Monday, July 04, 2005

About the Clinic



Folks have asked about the clinic setting. The clinic is a large open room with 20 chairs with minimal padding (read, hard) that recline. These chairs are arranged in five rows of four with a dialysis machine in between each chair. One row faces the door that opens into the clinic, but the other rows are arranged facing each other making two aisles, the staff calls two bays. My clinic is only licensed for 16 chairs; the other four are for future expansion.

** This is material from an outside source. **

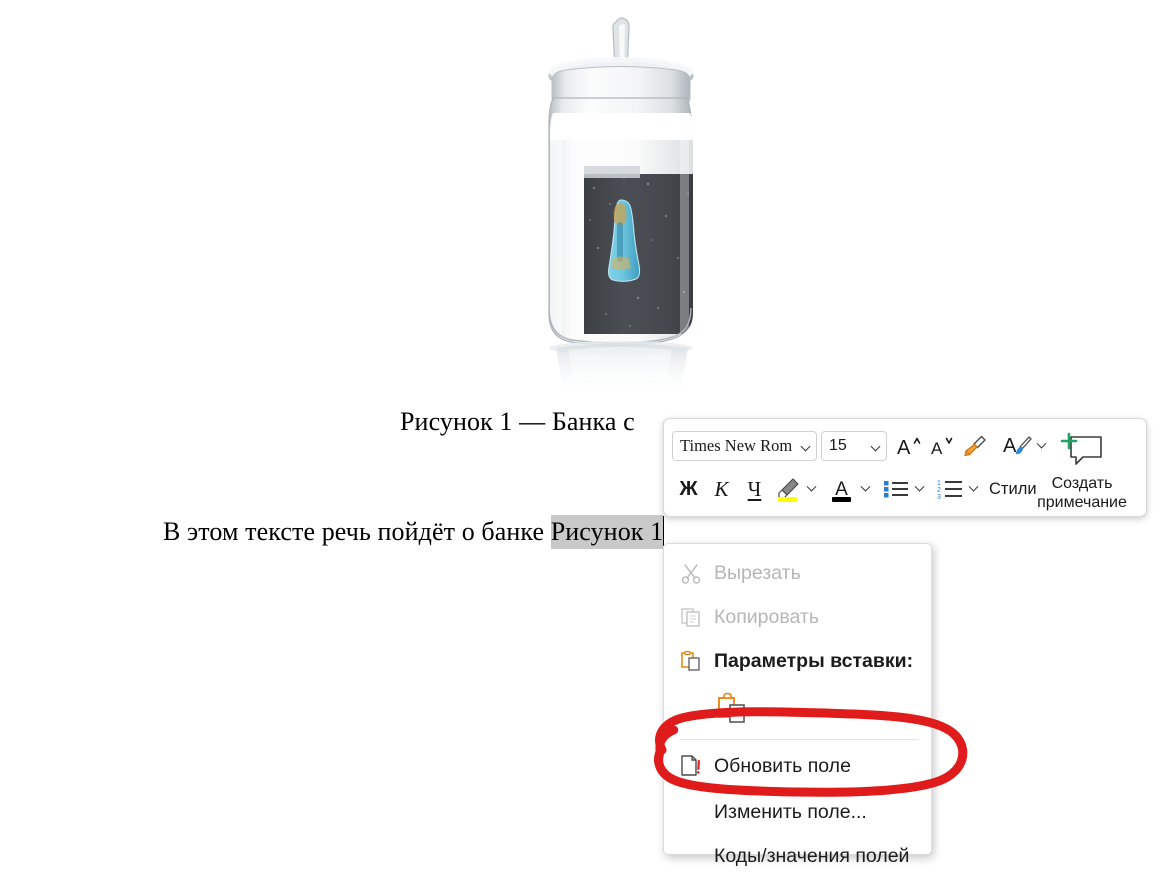 This screenshot has height=878, width=1174. What do you see at coordinates (866, 490) in the screenshot?
I see `font-color-dropdown-arrow` at bounding box center [866, 490].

Each bay has two PCT (patient care technicians) and a nurse. You can see the folks on your bay and you can talk with the folks on your bay. To talk with the folks on the ends is difficult, but you can arrange for hand signals. However, there is a point in the treatment when blood pressures drop and everyone kind of glazes over, so the conversation slows. It is also helpful to watch out for the patients. Sometimes people sink and need help from the staff. To talk to the other bay would require more volume and you cannot see the people on the other bay. The staff (techs, nurses, dietician, director of nursing, social worker, doctors) walks through the clinic checking vital signs, administering meds, checking on patients, so there is a lot of conversation with the staff.

Pictured is the machine. The red tubes have my blood in them. The blood leaves my body through an access (For right now it is a catheter in my chest. One tube is in the right atrium of my heart, and the other is spliced into my right jugular vein.) and goes to the machine, is pumped through the artificial kidney (the cylinder on the far right, is it pink colored because my blood is flowing through it as the dialysate solution is flowing counter to my blood flow so as to pull the toxins out of the blood via osmosis) and then returned to my body (colder) through the catheter. When I get my meds, the nurses just pump it into the reservoirs of blood next to the artificial kidney or they shoot it into the tubes as it comes back into my body. No more shots in the arm.

At the end of the treatment, the techs push saline (see the bag hanging top far right) through the tubes and that pushes my blood back into my body. There is only about a cup or two of blood out of my body at any given time. Once the tubes are disconnected from me, there are more procedures and shots of saline and heparin in the catheter to prevent clotting and other problems.

So, yes, there is conversation, but somewhat limited depending upon who is getting on and off the machines as well as how patients are responding to treatments.